— BEGIN Supplied data —

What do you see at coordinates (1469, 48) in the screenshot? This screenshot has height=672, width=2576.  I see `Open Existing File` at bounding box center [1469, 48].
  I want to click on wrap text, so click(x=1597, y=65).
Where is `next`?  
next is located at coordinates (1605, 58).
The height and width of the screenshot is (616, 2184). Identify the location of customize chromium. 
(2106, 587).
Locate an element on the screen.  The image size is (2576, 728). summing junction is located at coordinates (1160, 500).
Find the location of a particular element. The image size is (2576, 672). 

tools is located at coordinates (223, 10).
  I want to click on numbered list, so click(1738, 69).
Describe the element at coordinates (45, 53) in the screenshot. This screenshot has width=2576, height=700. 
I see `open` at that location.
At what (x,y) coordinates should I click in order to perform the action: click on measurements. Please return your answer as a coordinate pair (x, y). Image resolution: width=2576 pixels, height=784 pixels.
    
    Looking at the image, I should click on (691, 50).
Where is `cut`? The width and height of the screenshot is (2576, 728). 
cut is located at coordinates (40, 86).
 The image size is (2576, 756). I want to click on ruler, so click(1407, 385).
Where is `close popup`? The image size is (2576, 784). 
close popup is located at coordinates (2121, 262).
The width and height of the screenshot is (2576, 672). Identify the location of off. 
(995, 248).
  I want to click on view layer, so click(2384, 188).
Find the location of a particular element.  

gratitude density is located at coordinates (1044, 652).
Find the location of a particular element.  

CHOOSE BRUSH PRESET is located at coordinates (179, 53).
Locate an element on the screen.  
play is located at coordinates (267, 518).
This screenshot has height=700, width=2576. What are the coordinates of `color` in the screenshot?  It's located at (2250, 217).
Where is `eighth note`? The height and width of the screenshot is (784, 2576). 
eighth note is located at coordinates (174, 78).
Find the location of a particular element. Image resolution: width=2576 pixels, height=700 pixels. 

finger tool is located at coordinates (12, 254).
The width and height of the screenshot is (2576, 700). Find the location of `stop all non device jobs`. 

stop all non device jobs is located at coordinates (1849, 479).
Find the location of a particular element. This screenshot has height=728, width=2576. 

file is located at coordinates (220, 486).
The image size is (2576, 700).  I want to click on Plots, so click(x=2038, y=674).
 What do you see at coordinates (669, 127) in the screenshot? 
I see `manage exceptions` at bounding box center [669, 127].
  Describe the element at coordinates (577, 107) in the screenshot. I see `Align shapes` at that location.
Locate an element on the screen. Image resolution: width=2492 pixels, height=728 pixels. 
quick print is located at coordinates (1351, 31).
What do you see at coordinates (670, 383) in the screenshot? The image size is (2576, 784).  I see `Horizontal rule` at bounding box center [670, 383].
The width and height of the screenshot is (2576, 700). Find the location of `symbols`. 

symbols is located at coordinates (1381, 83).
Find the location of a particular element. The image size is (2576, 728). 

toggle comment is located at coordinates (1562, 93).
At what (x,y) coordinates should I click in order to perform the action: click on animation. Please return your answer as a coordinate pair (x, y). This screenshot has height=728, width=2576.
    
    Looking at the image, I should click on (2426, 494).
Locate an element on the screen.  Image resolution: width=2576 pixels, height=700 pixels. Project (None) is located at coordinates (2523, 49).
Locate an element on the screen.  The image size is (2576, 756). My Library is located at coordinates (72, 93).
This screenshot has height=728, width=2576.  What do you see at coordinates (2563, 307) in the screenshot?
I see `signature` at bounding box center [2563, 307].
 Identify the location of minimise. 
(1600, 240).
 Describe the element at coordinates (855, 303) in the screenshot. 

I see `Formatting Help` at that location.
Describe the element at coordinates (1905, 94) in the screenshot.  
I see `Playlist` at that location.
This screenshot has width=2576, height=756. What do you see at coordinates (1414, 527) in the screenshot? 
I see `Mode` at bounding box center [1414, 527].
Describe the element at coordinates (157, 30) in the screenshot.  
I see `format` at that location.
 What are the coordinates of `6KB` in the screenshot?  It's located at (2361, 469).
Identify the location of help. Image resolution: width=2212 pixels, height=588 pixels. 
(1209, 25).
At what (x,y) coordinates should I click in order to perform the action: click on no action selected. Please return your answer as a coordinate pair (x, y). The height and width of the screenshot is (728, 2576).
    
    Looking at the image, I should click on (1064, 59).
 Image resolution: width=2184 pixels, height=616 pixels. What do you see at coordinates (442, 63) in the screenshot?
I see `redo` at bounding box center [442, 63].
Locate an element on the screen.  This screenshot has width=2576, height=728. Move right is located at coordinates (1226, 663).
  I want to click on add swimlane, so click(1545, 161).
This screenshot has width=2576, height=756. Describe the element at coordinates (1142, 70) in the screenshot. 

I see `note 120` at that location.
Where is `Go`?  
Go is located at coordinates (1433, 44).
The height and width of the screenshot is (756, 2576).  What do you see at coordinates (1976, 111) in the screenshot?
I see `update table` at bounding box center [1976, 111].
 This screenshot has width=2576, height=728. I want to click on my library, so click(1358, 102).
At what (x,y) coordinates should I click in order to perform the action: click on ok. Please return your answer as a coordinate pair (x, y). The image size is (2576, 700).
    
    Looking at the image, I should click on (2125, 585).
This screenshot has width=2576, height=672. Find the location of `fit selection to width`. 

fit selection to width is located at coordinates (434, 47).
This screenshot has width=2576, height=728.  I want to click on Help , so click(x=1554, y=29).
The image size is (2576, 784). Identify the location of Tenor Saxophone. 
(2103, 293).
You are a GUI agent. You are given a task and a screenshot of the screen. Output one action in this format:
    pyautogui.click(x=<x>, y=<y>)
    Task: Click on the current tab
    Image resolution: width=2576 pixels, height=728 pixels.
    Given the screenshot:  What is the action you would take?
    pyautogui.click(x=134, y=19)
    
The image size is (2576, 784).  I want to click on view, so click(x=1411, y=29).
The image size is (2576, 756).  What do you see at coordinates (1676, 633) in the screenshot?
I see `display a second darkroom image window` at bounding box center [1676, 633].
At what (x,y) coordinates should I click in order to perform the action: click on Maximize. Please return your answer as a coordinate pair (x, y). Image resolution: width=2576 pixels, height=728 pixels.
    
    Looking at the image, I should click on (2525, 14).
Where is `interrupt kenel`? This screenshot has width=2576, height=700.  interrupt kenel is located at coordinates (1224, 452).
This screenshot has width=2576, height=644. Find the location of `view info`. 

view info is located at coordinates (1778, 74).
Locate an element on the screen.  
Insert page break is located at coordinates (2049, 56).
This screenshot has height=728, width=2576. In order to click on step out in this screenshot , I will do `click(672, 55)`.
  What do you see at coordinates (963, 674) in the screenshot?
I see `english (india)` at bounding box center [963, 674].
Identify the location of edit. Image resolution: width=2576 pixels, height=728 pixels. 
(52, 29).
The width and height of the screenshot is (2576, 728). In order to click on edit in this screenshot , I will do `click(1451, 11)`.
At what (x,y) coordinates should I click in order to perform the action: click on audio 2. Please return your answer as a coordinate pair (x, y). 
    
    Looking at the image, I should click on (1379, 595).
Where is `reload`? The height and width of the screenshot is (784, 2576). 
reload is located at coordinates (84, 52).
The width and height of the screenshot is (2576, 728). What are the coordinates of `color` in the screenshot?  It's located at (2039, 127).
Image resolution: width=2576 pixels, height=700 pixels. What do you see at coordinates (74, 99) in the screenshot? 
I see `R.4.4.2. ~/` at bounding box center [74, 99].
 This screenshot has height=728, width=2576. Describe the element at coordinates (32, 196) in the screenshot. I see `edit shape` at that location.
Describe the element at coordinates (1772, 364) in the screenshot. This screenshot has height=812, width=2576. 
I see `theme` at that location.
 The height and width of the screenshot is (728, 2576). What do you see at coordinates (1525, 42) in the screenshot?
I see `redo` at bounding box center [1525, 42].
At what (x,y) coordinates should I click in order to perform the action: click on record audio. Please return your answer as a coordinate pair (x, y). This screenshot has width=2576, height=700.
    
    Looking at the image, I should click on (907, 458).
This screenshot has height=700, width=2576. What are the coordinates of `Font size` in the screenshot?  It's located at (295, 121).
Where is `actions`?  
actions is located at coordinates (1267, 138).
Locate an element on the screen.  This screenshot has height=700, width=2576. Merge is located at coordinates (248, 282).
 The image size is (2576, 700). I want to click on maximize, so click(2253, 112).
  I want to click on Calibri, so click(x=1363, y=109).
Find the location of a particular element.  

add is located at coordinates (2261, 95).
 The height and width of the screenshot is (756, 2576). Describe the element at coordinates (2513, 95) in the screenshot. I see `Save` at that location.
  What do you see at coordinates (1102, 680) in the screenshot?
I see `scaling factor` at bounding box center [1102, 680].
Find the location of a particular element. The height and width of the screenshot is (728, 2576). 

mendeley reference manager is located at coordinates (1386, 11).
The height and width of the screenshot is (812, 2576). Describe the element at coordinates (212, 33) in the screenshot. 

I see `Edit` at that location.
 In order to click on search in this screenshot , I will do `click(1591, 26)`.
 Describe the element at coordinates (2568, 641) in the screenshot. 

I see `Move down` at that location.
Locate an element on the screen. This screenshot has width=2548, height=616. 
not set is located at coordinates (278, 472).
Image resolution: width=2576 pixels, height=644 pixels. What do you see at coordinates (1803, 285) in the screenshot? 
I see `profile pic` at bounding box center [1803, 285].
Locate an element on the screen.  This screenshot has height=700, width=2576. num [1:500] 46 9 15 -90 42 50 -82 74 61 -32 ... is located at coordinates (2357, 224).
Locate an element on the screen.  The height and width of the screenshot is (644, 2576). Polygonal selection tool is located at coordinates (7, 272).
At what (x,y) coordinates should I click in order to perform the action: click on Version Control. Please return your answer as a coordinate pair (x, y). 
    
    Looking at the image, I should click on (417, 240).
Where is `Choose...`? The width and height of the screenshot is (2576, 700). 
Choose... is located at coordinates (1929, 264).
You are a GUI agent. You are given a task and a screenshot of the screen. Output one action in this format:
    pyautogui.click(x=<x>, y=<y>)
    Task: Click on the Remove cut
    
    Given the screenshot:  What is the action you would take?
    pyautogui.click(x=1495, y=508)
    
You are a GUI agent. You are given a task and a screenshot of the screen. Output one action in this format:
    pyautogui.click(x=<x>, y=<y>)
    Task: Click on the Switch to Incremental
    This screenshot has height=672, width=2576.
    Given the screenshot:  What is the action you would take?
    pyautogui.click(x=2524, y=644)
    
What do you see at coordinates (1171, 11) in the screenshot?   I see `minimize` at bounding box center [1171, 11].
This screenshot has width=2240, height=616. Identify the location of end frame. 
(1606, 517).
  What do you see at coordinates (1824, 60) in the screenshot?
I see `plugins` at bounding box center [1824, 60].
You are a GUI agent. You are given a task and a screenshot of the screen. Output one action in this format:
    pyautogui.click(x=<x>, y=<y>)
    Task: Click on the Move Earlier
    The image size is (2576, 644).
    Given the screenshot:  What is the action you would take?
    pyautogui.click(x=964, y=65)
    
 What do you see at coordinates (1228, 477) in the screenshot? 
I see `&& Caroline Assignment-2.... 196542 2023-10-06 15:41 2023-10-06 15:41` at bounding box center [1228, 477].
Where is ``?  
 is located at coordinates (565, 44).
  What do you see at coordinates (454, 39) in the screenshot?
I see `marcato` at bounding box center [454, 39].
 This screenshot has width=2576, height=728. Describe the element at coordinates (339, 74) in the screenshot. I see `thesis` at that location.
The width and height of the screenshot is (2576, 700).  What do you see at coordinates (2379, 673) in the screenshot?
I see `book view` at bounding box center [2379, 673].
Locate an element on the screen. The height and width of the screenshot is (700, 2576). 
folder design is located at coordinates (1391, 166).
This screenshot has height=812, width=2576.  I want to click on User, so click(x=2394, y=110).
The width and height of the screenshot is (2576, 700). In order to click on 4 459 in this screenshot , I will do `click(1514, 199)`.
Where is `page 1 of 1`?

— END Supplied data —

Starting at the line containing "Describe the element at coordinates (2568, 641)" and ending with the line containing "center [1803, 285].", rewrite those lines so that "screenshot" becomes "image" and everything else stays the same.

** Answer for the task **
 Describe the element at coordinates (2568, 641) in the image. 

I see `Move down` at that location.
Locate an element on the screen. This image has width=2548, height=616. 
not set is located at coordinates (278, 472).
Image resolution: width=2576 pixels, height=644 pixels. What do you see at coordinates (1803, 285) in the image? 
I see `profile pic` at bounding box center [1803, 285].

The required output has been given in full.